I never met Ruth First, but I read every one of her books that I could get my hands on. Her courage exposed slavery in South Africa and her writing about organisational structures has guided me. The talented and brave Percy Qoboza wrote editorials that compelled me to read The World. I learnt from these giants of journalism the importance of freedom of speech, particularly because it was denied for decades to most people of my generation.
Moegsien Williams and the journalists of his generation who started community papers in the 1980s also entrenched the belief that our society must protect this right.
When truth becomes a mitigated opinion and fact is a secondary concern, it all goes wrong. We lose all perspective when media houses become groupies for one notion or latch on to one story with one angle and the headlines are all similar. I believe some headlines are even written before an event happens because one source or information peddler tells them what is going to happen. The agenda for the country is then set by individuals who have their own agenda to perpetuate. It’s not that South African journalists are naïve or wanton abusers of our trust, but the story that is real is mitigated to produce an opinion instead of the reader being trusted to know the truth, warts and all.
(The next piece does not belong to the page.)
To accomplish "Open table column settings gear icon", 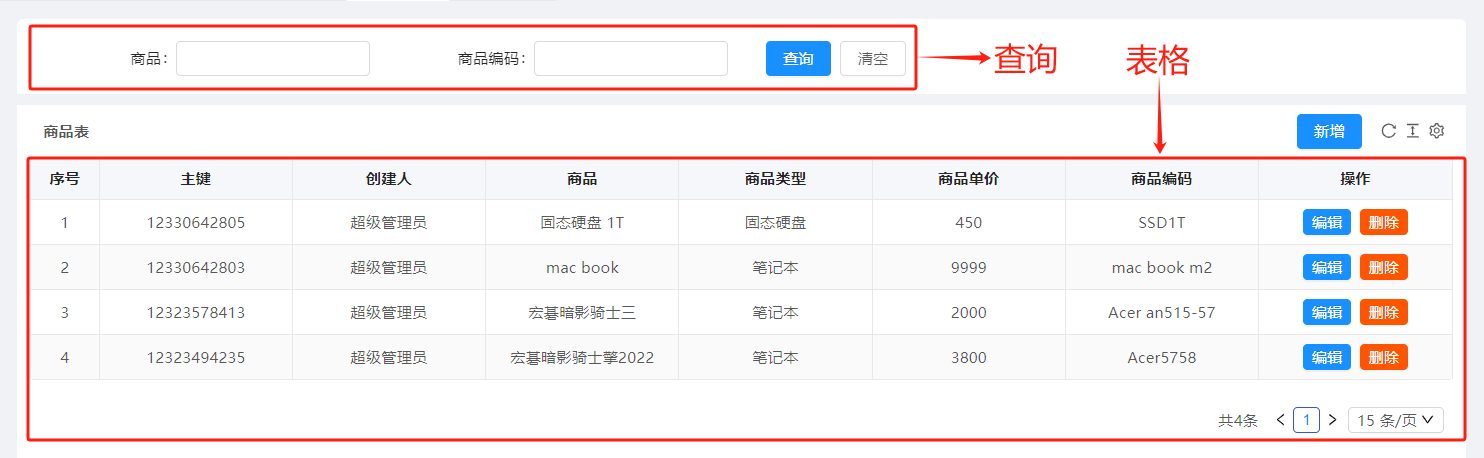I will 1437,131.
Authenticity is lost in the rush to have a ‘sting’. It gets more ridiculous when an information peddler puts out a story baying for the blood of a politician and the actual facts do not match the screaming headlines.
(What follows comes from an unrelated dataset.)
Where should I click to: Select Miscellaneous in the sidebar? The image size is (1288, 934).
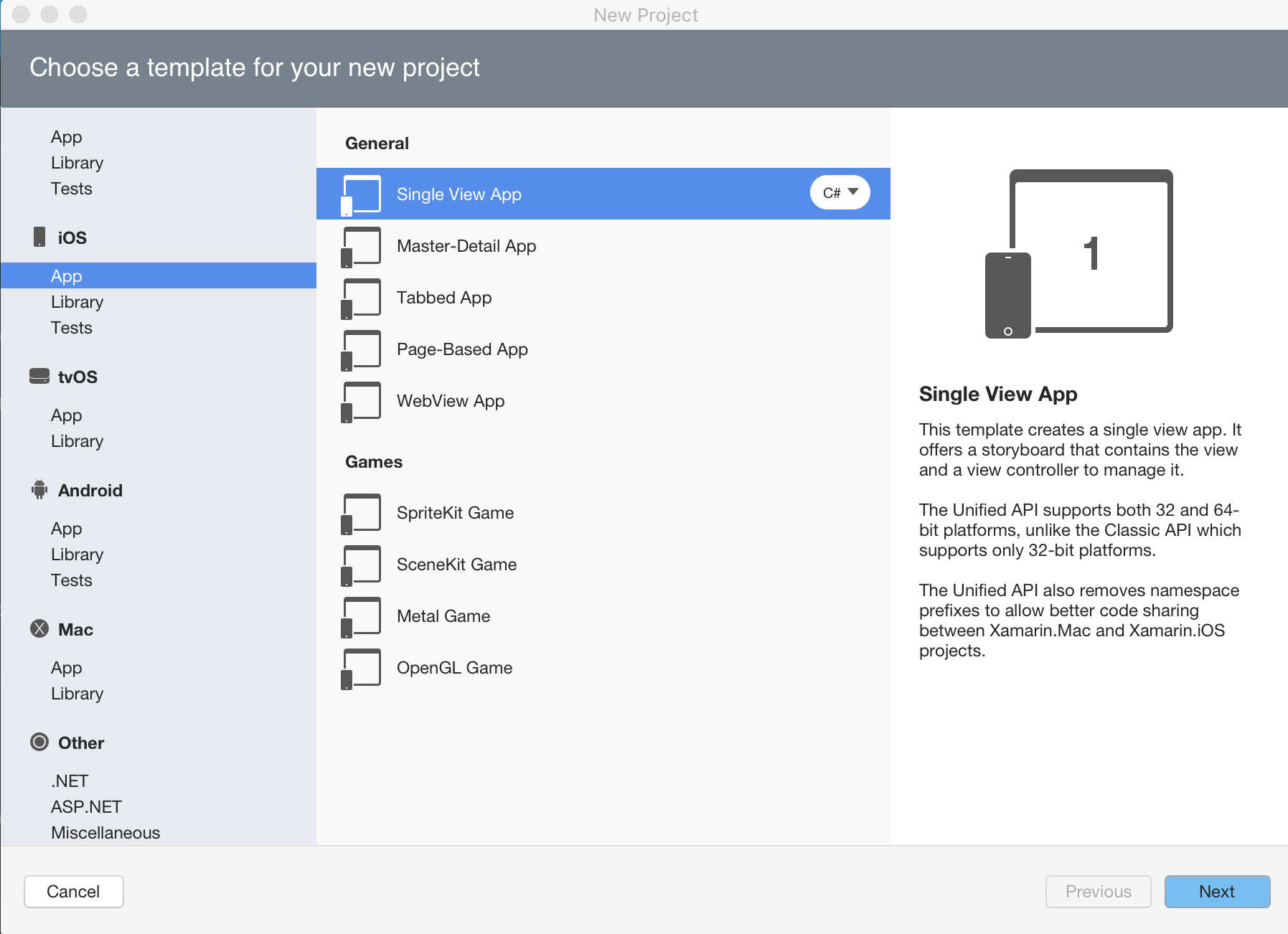(x=105, y=832)
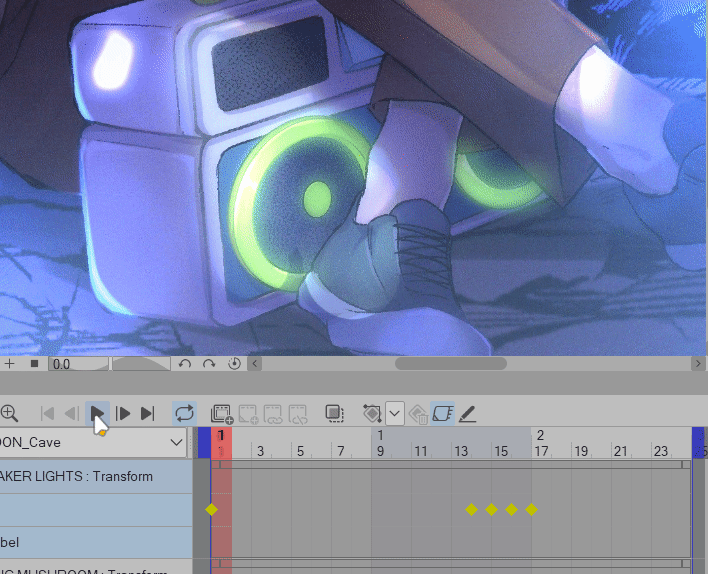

The worst enemy of freedom of speech is scepticism, when the population no longer believes the media. It is then that accountability becomes a hostage to misinformation. Instant analysis denies us the right to freedom of intelligently looking at a longer view of any issue. There is only one line to toe, facts be damned.
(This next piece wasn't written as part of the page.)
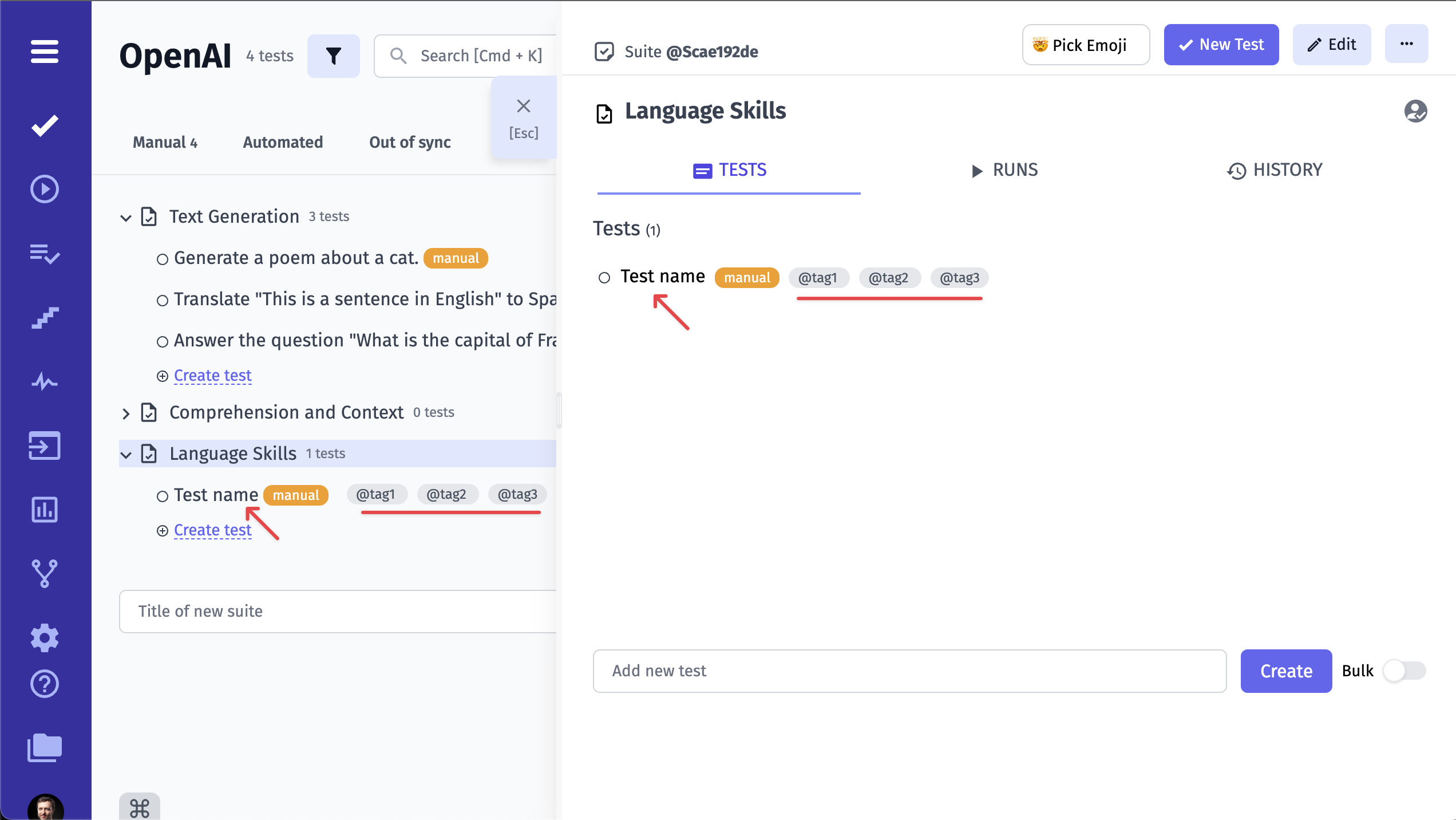Select the radio button for Generate a poem
The width and height of the screenshot is (1456, 820).
(162, 259)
It is therefore not helpful to present a villain before the crime is committed, but it is helpful to expose with facts those people who use the state to enrich themselves. The truth does set us free: we have the most free press among a number of nations on our continent and elsewhere. We must not wish to emulate CNN, telling stories that shape the views of the nation in the same direction and please one segment of the market. News is just that: it is news. It has to be uninhibited, balanced and fair. Every side of the story must be told and this I have always thought was the very essence of what journalism is about. This means that journalists have to say what the market segment represented by their news product does not like. They have to show courage and challenge the editors who have one opinion and a powerful pen.
I think we have lost the courage of Qoboza, the fearless and influential journalist and editor of The World and City Press; and Nat Nakasa, the courageous journalist from the Drum magazine era and the first black journalist to work on the Rand Daily Mail.
We need more newspapers that are independently owned. We need to ask for the integrity of the news to shape the story, not the desire of the market segment for whom the news is intended. Give us facts, not biased opinions; give us truth and you will be rewarded with freedom. The knowledge that the country is well informed is a freedom and we can then make our own choices.
I still believe the South African media is one of the most free in the world, but we can do better if we allow diversity in ownership and give journalists the freedom to tell a story as factual news, instead of selling it to attract a market segment.
As economist JP Landman wrote in his book ‘The Long View’: “If you don’t read the newspapers, you are uninformed. If you do read the newspapers, you are misinformed.” This is the saddest sentence but it is also a truth.
We all need each other, and the media and government need to establish a more open relationship. The media and the ANC need to take the elephant of mutual distrust out of the room.